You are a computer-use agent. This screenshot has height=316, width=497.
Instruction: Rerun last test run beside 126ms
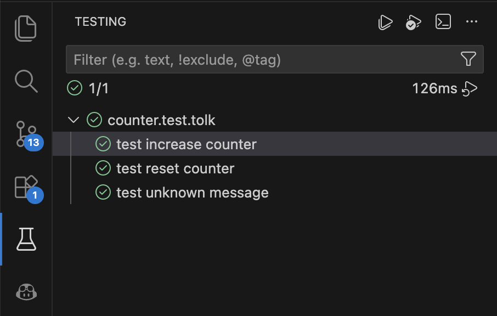click(x=470, y=88)
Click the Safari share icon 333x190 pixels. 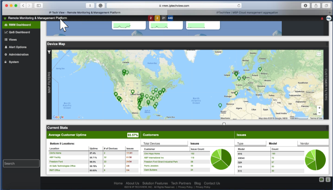[316, 6]
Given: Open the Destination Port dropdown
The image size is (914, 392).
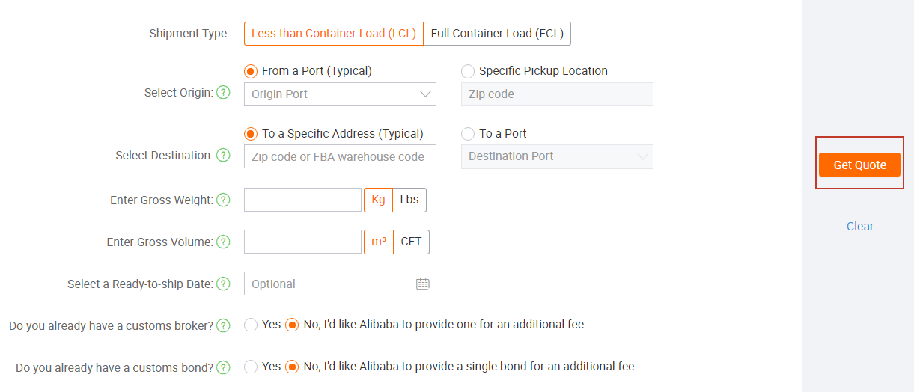Looking at the screenshot, I should [557, 156].
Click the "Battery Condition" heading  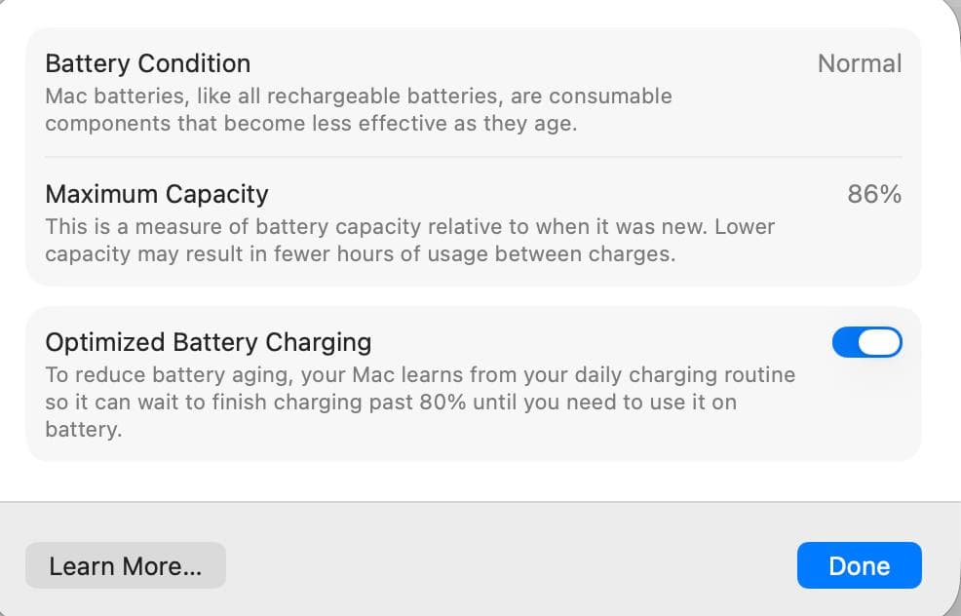pyautogui.click(x=148, y=63)
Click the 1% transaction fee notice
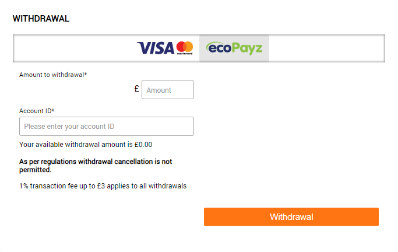This screenshot has height=252, width=398. click(x=103, y=186)
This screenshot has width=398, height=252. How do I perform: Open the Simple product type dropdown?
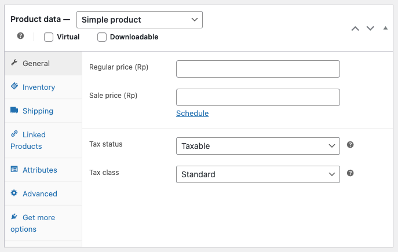pyautogui.click(x=139, y=20)
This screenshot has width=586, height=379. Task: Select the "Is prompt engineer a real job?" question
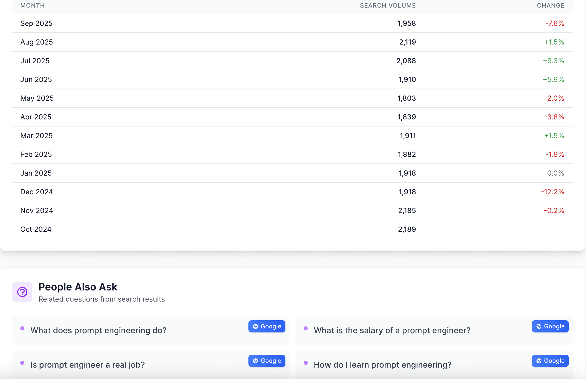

Exercise brief:
The required response consists solely of the lines from the line containing "Click the 1% transaction fee notice" through the end of the listing, both ends included, copied exactly without pictures.

Problem solution:
Click the 1% transaction fee notice
This screenshot has height=252, width=398. click(x=103, y=186)
This screenshot has width=398, height=252. How do I perform: Open the Simple product type dropdown?
pyautogui.click(x=139, y=20)
This screenshot has width=586, height=379. Task: Select the "Is prompt engineer a real job?" question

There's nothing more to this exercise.